ACTIVITY >> Would you copy, word for word, each line from the one with "The height and width of the screenshot is (624, 1292)." to the end of the listing below, skipping all pictures?

[Start of section]

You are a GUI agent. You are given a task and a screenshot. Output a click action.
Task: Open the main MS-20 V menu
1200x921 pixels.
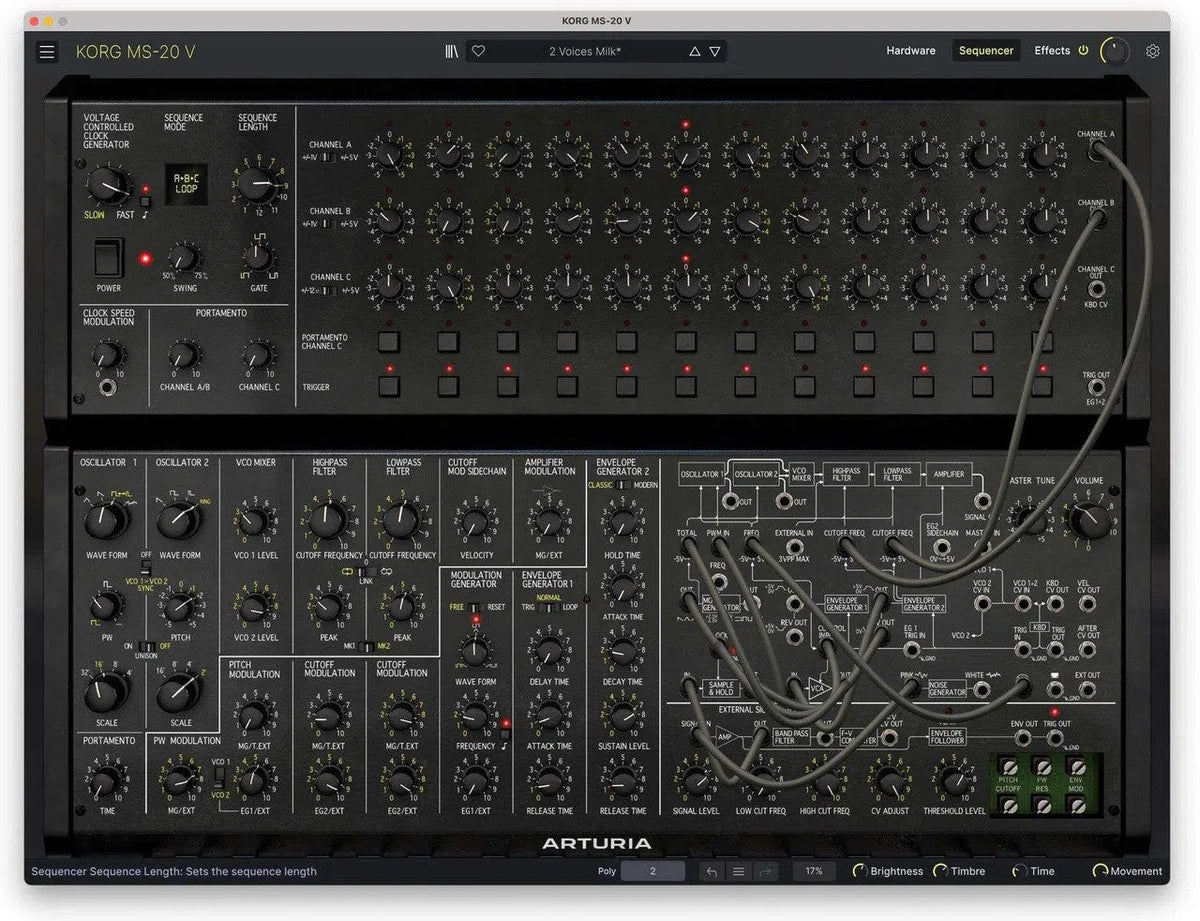(x=47, y=51)
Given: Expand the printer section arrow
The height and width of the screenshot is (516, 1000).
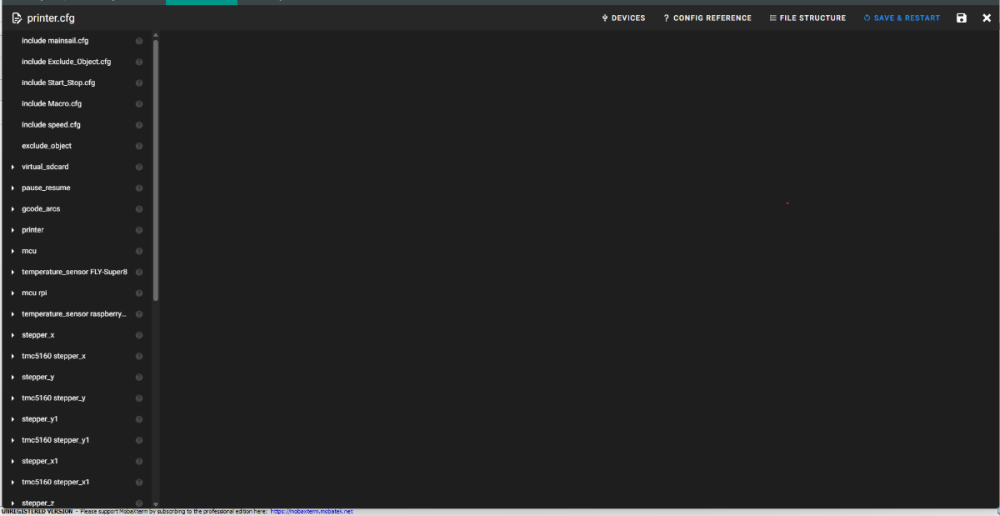Looking at the screenshot, I should (13, 230).
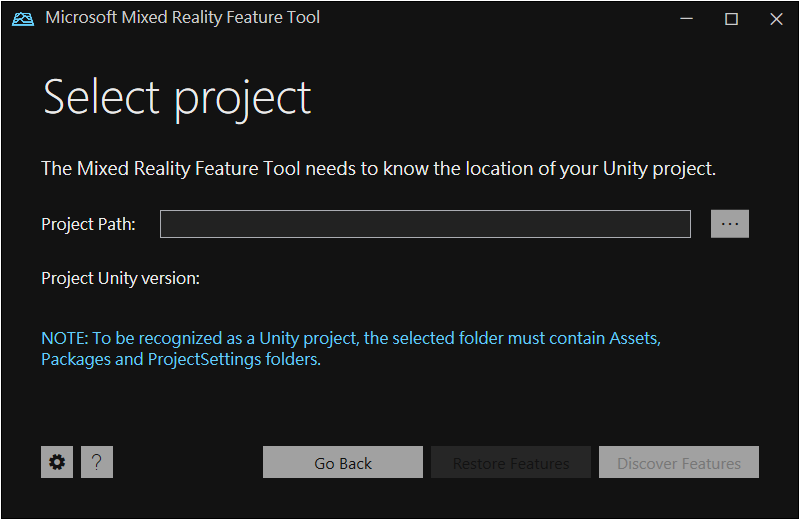Click the word Packages in the note
The image size is (800, 520).
76,360
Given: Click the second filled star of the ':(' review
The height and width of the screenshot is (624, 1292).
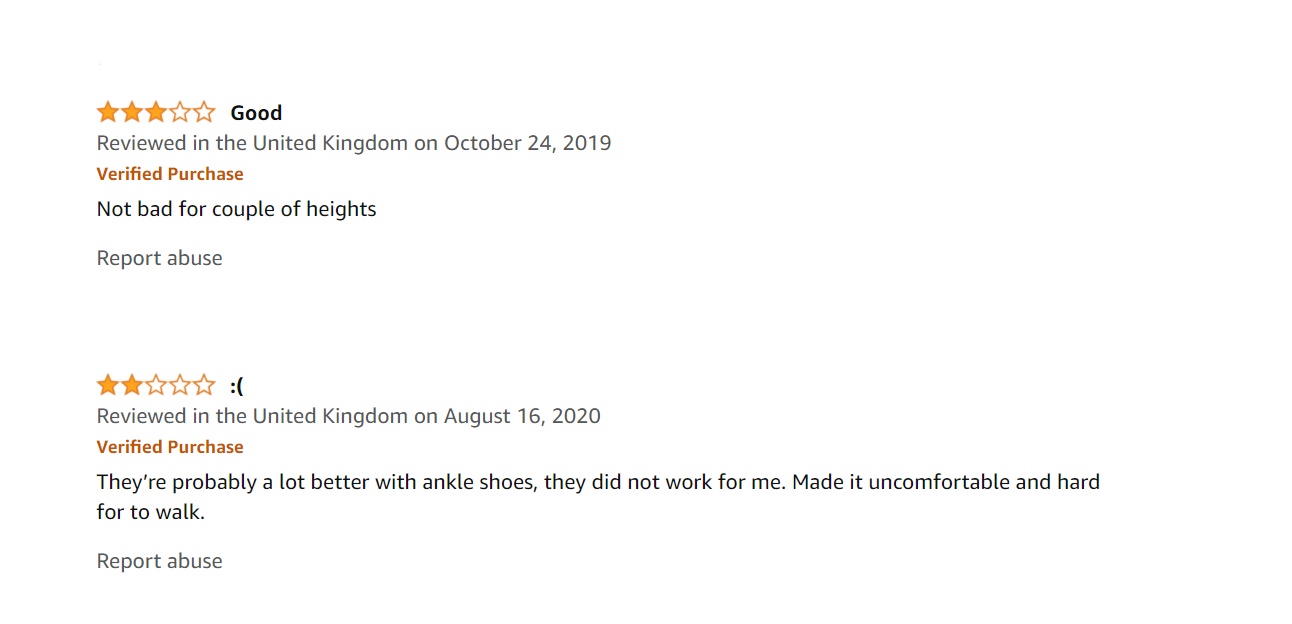Looking at the screenshot, I should [x=132, y=385].
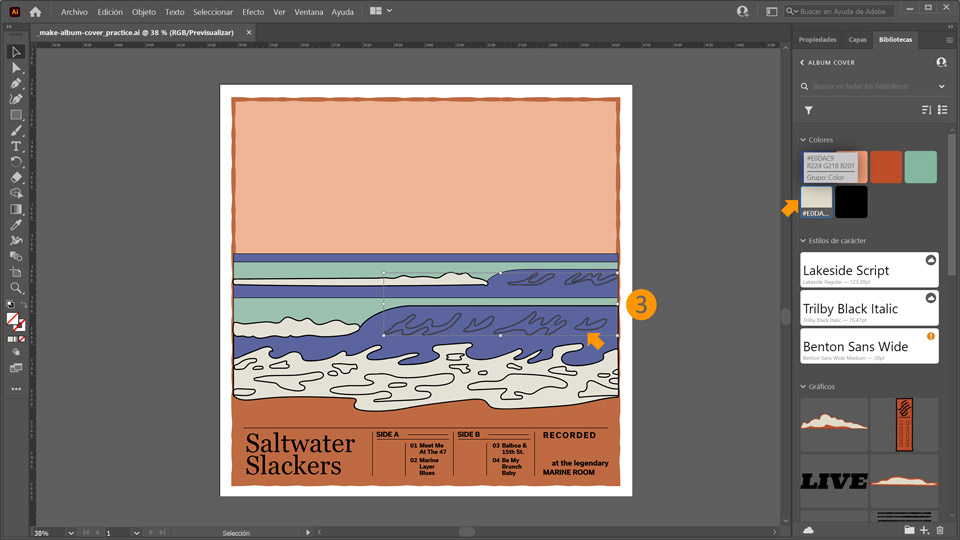
Task: Select the Eraser tool
Action: point(16,177)
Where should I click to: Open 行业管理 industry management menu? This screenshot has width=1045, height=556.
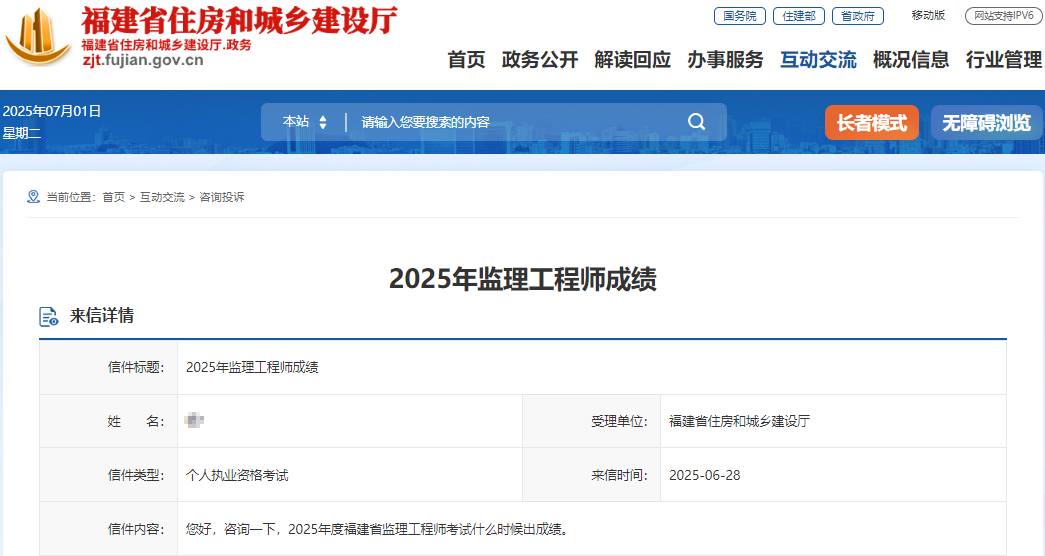click(x=1003, y=60)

[End of section]

EXERCISE OUTPUT >>
The height and width of the screenshot is (624, 1292).
Looking at the screenshot, I should [x=132, y=385].
Task: Select the Eraser tool
Action: point(16,177)
Where should I click to: Open 行业管理 industry management menu? This screenshot has width=1045, height=556.
click(x=1003, y=60)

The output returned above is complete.